Mergulhado na inflação e na recessão econômica, o Brasil assistia ao lento esgotamento da ditadura já a partir do final da década anterior. Pela primeira vez após o golpe de 1964, o movimento operário voltara a articular-se, tendo agora como centro o poderoso ABC paulista. Os estudantes expunham abertamente suas entidades – a União Nacional dos Estudantes (UNE) e a União Nacional dos Estudantes Secundaristas (UBES). Os partidos de oposição se fortaleciam, sindicatos e entidades de classe ganhavam força e expressão política.
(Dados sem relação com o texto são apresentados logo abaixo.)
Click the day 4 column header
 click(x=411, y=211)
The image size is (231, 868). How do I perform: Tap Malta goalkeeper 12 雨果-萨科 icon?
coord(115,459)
O regime – ou o Sistema, como se dizia então – fora derrotado fragorosamente nas eleições de 1974 e, a despeito dos casuísmos da época, a oposição elegeu bom número de senadores em 1978. A pressão popular forçou a concessão da anistia em 1979, exilados retornaram ao país e, em 1982, importantes estados da federação elegeram governadores oposicionistas: Franco Montoro, em São Paulo; Tancredo Neves, em Minas; Leonel Brizola, no Rio de Janeiro; José Richa, no Paraná, entre outros. E o Presidente da República, General João Figueiredo, dizia gostar mais do cheiro de cavalo do que do cheiro de povo.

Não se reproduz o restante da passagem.